• [What this task involves]: Search the listing below for the word "agent", and copy every line in which it turns up.

=== Task data ===

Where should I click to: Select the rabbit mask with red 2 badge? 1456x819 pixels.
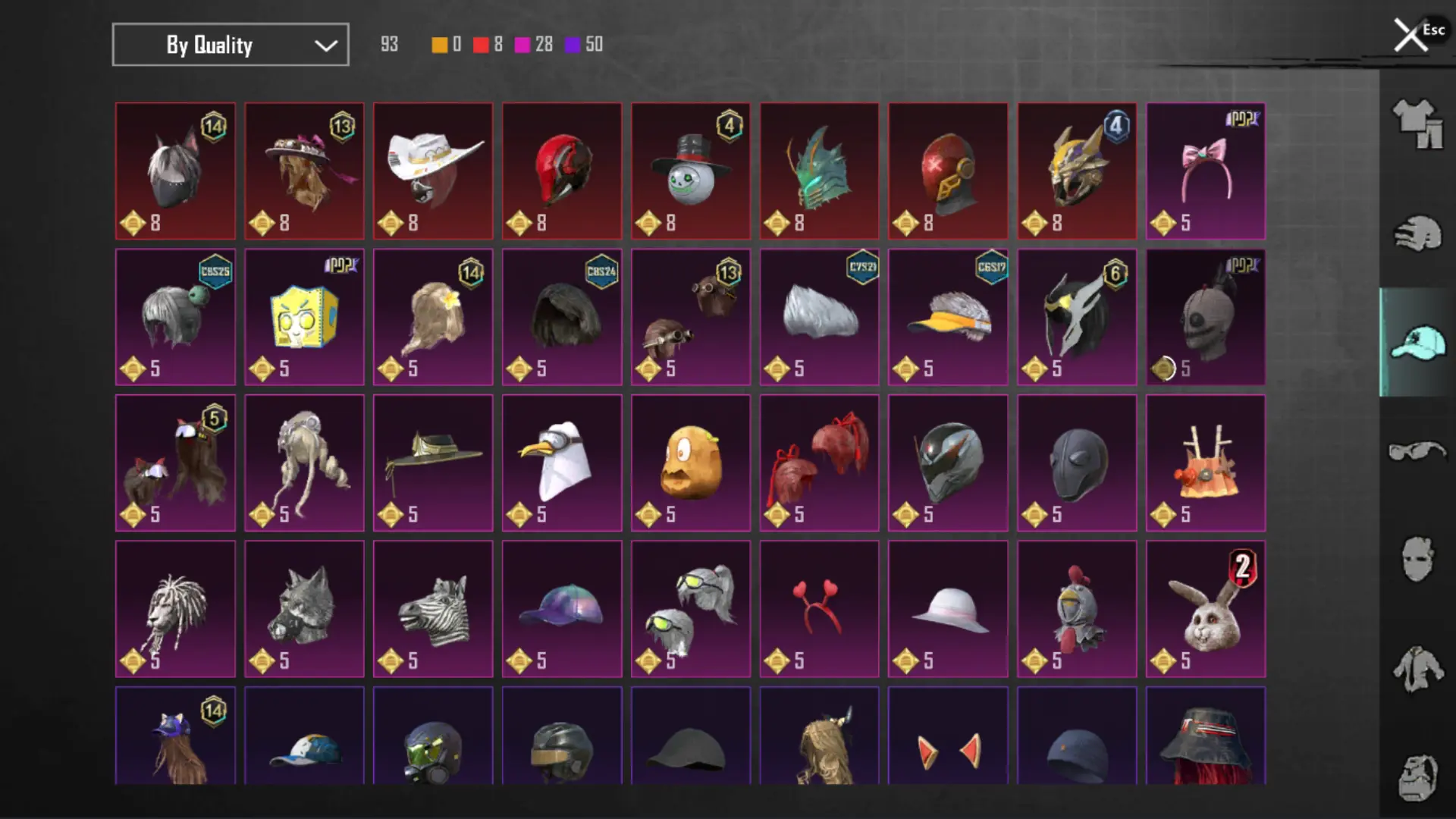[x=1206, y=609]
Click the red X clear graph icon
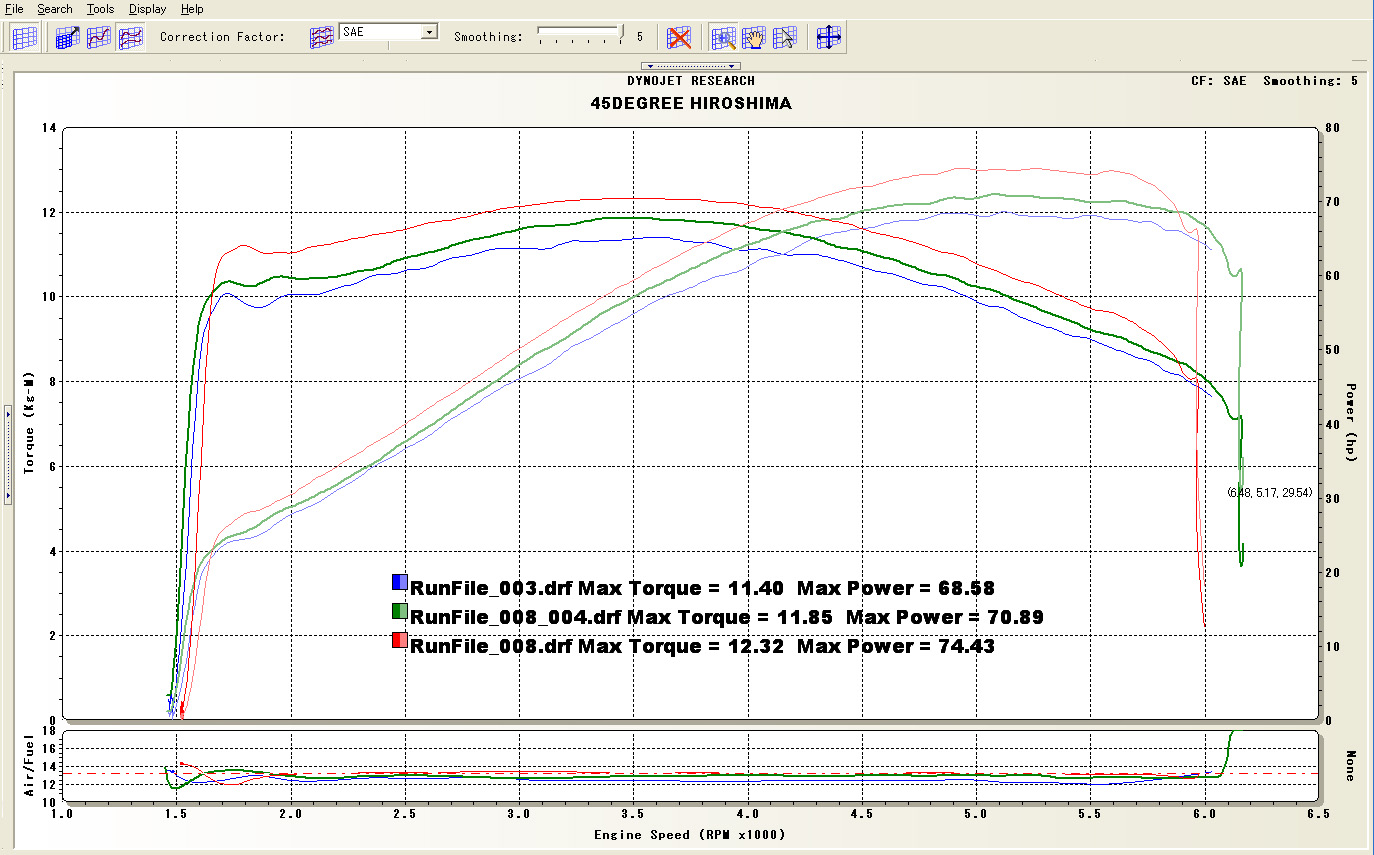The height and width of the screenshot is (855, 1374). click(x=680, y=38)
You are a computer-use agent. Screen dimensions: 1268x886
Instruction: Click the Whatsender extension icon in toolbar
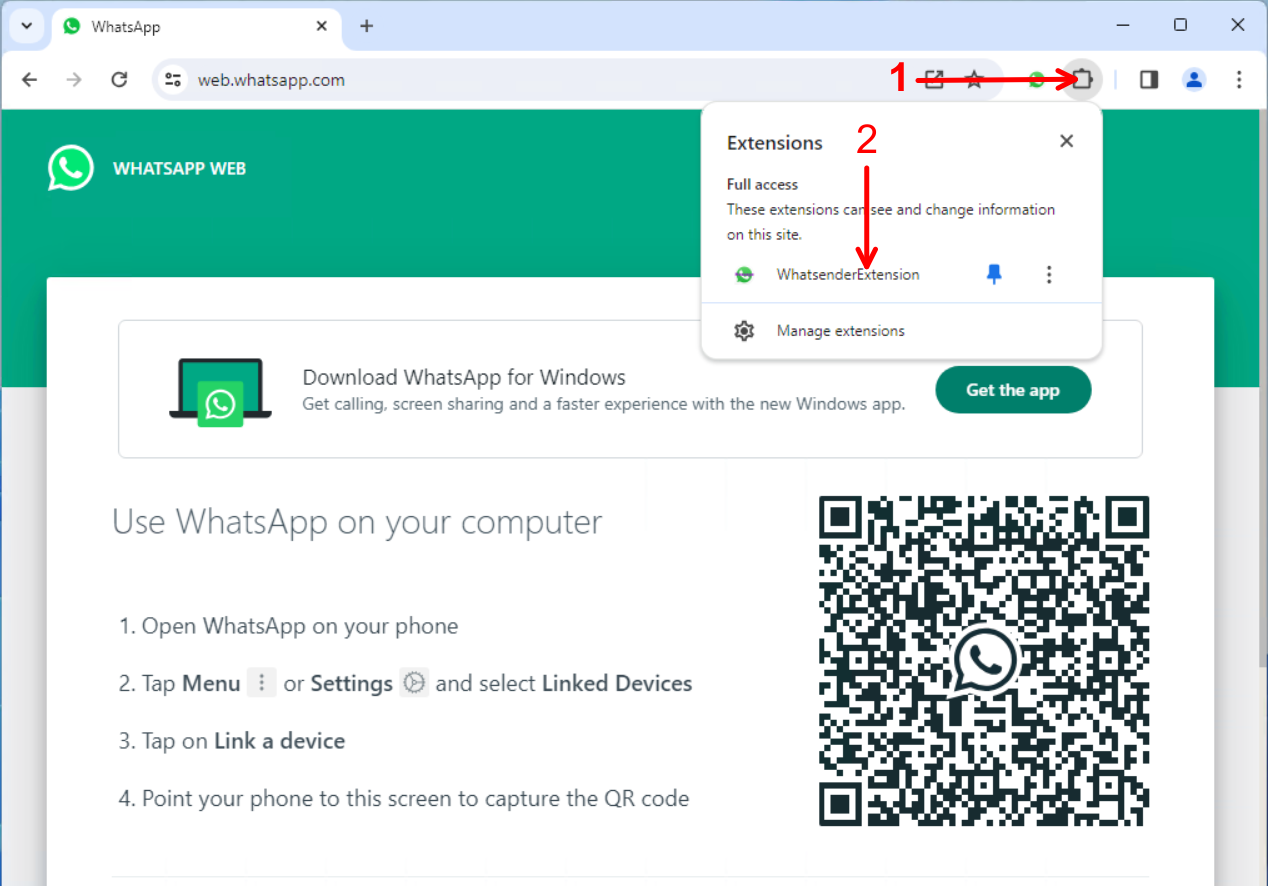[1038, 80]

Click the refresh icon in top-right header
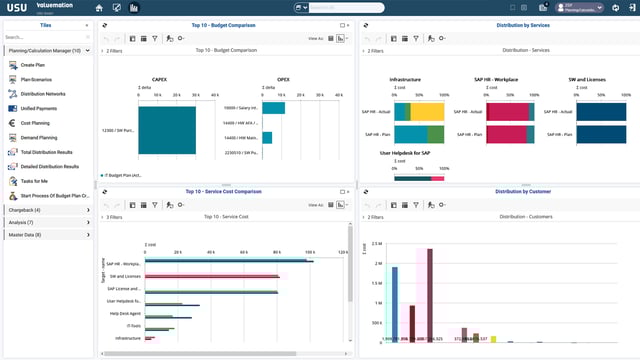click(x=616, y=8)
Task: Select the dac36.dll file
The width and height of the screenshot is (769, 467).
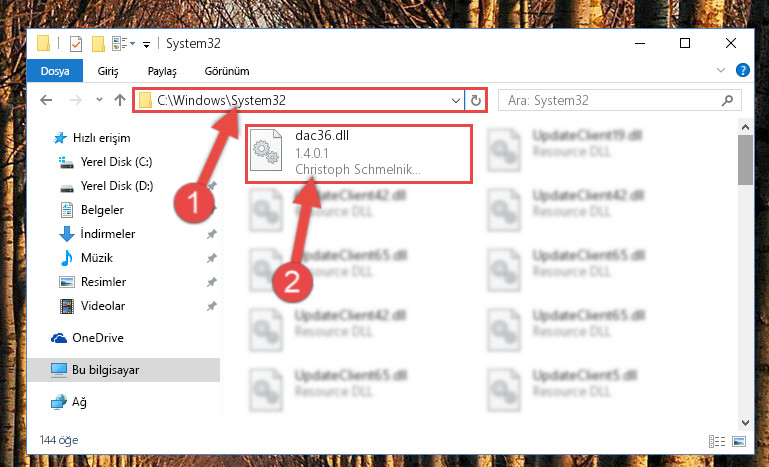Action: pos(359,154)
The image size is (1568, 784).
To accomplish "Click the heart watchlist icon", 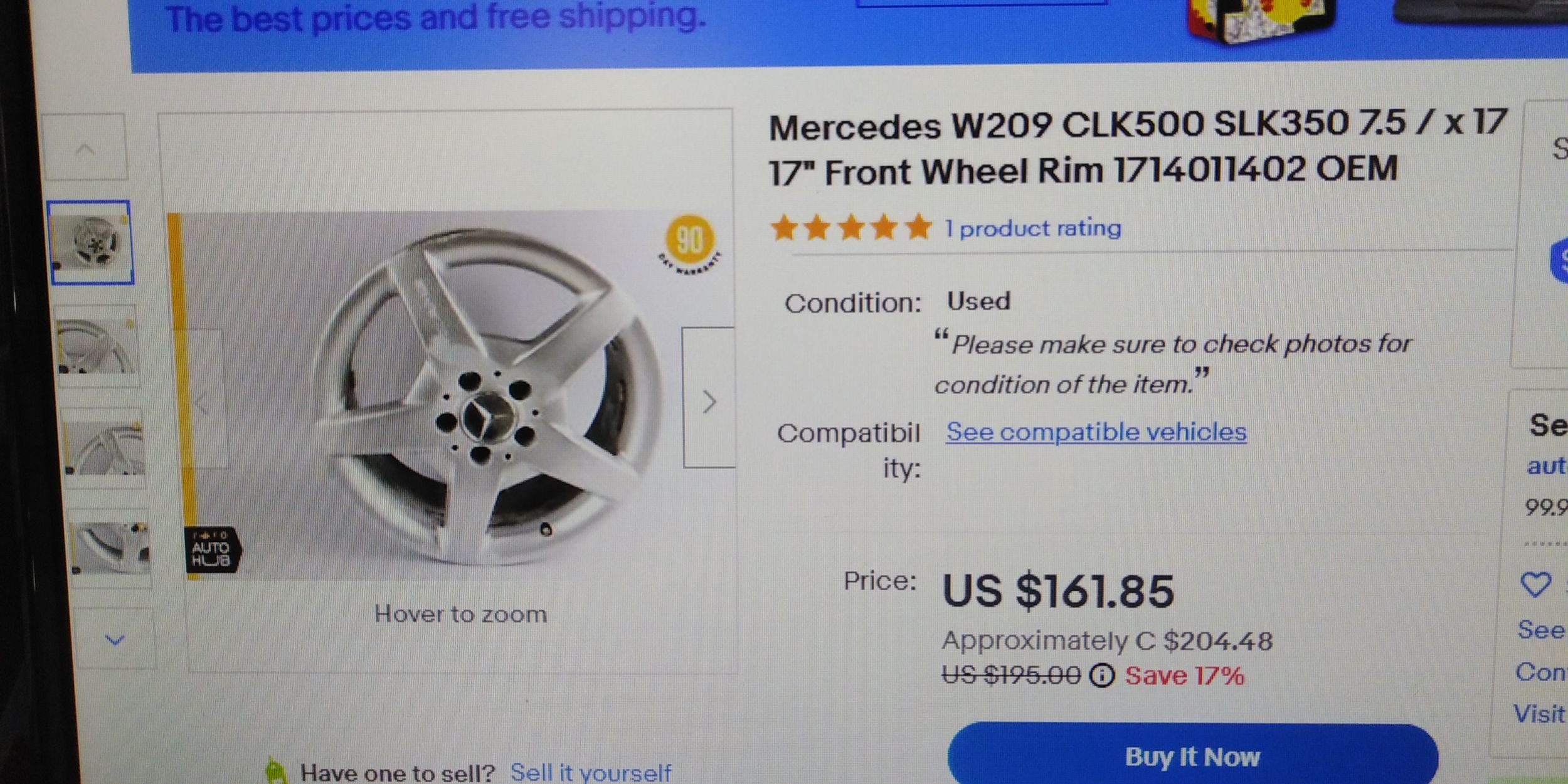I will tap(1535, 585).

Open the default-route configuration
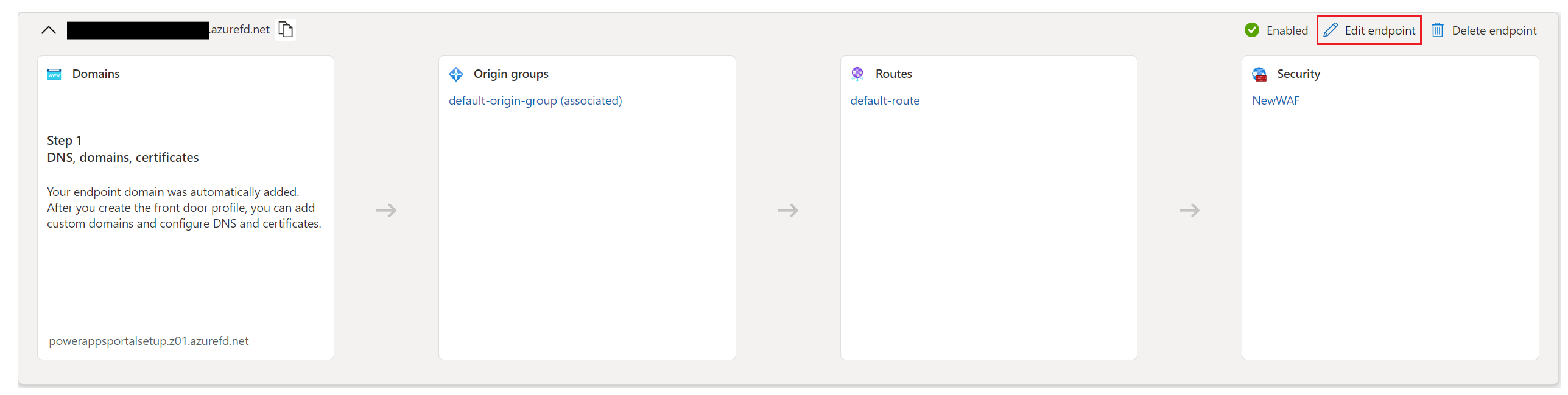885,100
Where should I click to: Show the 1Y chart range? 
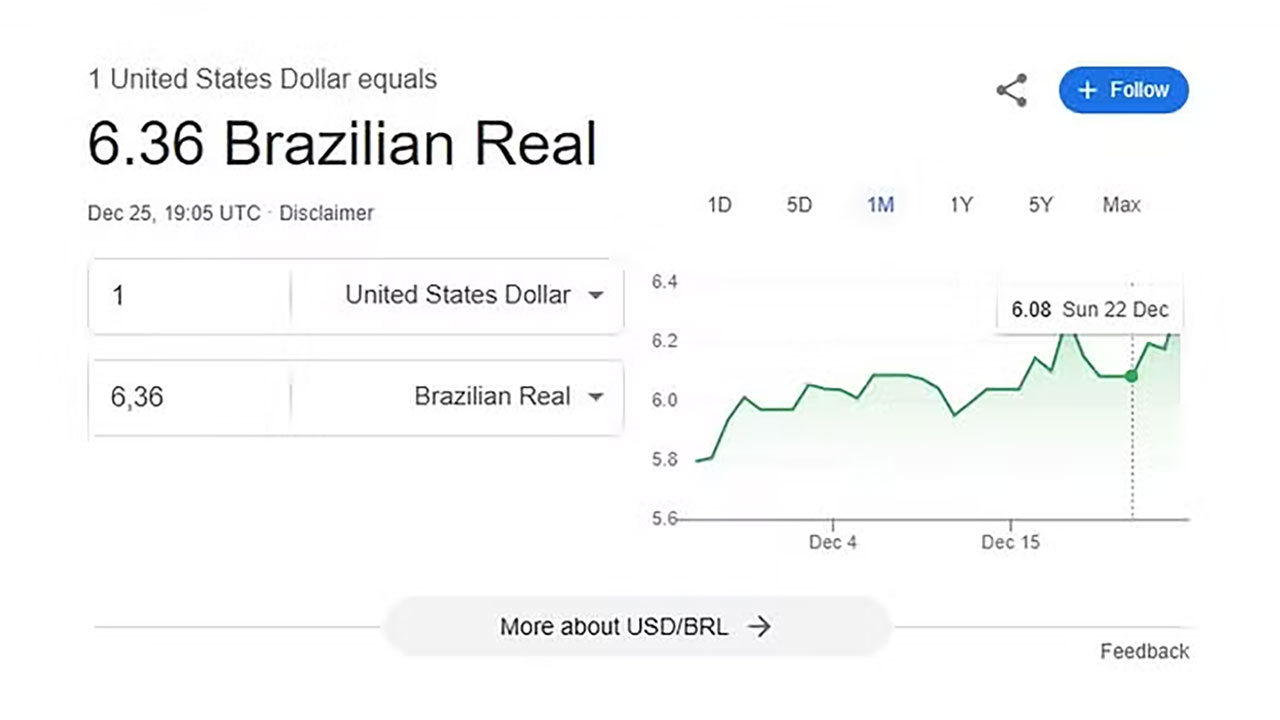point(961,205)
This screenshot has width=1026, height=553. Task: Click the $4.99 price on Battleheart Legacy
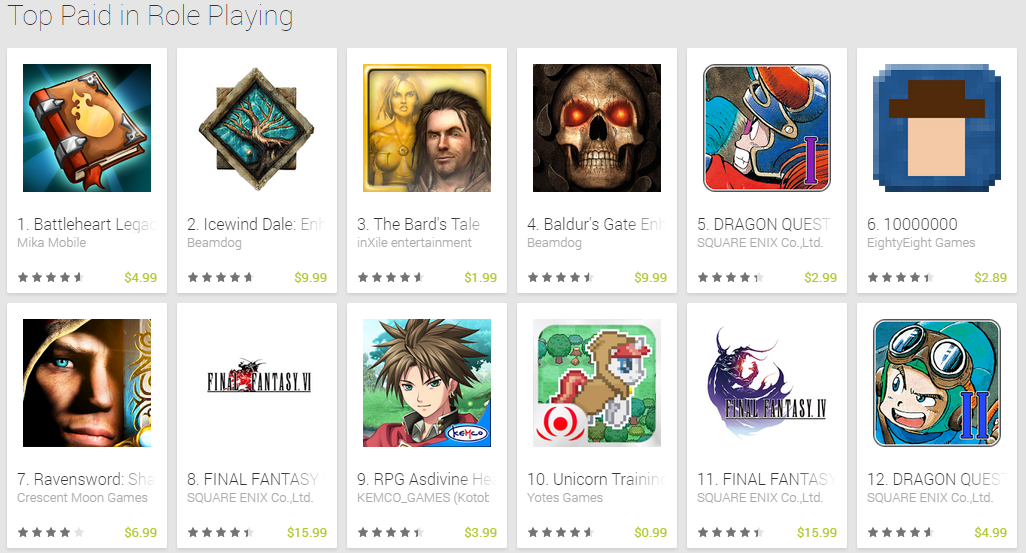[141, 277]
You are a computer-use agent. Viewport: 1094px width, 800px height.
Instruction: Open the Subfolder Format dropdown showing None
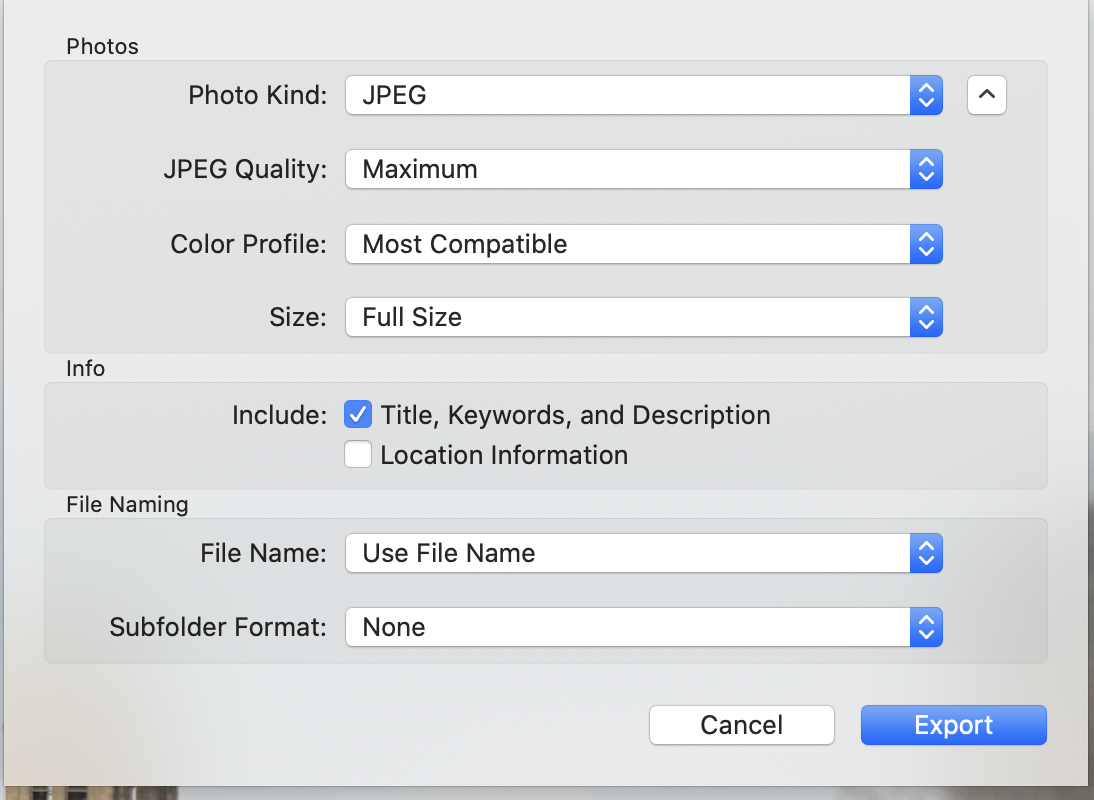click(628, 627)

===

• [Expected answer]:
You are a computer-use agent. Screen dimensions: 1268x886
You are a computer-use agent. Viewport: 1094px width, 800px height.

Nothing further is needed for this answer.